On Mon, 04 Jun 2012 17:23:57 -0400, Xinok <[email protected]> wrote:
On Saturday, 2 June 2012 at 11:49:17 UTC, Dario Schiavon wrote:
Hi,
I just read some old threads about opDollar and the wish to have it
work for non zero-based arrays, arrays with gaps, associative arrays
with non-numerical indices, and so on. It was suggested to define
opDollar as the end of the array rather than the length (and perhaps
rename opDollar to opEnd to reflect this interpretation), so that
collection[someIndex .. $] would consistently refer to a slice from
someIndex to the end of the collection (of course the keys must have a
defined ordering for it to make sense).
I'm just thinking, if we want to generalize slices for those cases,
shouldn't we have a symmetrical operator for the first element of the
array? Since the $ sign was evidently chosen to parallel the regexp
syntax, why don't we add ^ to refer to the first element? This way,
collection[^ .. $] would slice the entire collection, just like
collection[].
Until now, ^ is only used as a binary operator, so this addition
shouldn't lead to ambiguous syntax. It surely wouldn't be used as often
as the opDollar, so I understand if you oppose the idea, but it would
at least make the language a little more "complete".

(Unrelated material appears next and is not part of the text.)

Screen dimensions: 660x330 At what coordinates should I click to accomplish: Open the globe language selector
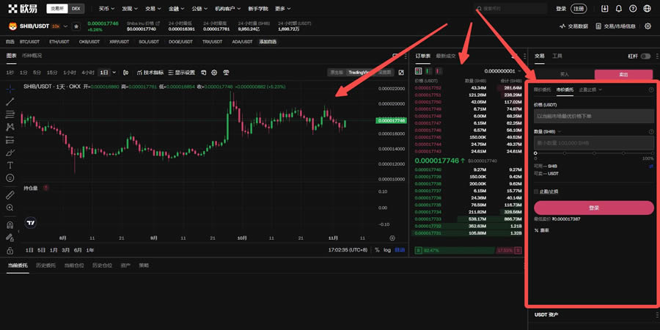tap(647, 9)
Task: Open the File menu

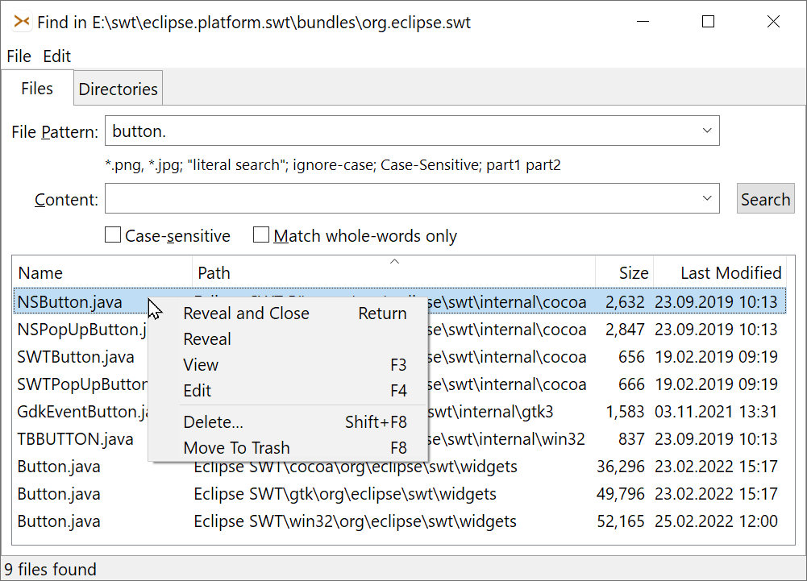Action: pos(18,56)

The problem I see with this, it would be a larger burden when writing
generic code. Libraries would have to be written to compensate for those
containers. I'd prefer that all containers are simply zero-based, unless
there's a need for negative indices (i.e. pointers). I think
random-access ranges may be intended to be zero-based as well.
caret would have to map to 0 for slices and containers who already have a
notion of first element being zero.
This would not be hard. And in fact, would make generic code *easier*.
Right now, you have to special case containers who support slicing but do
not start on 0. The only one I know of at this point is Red Black Tree.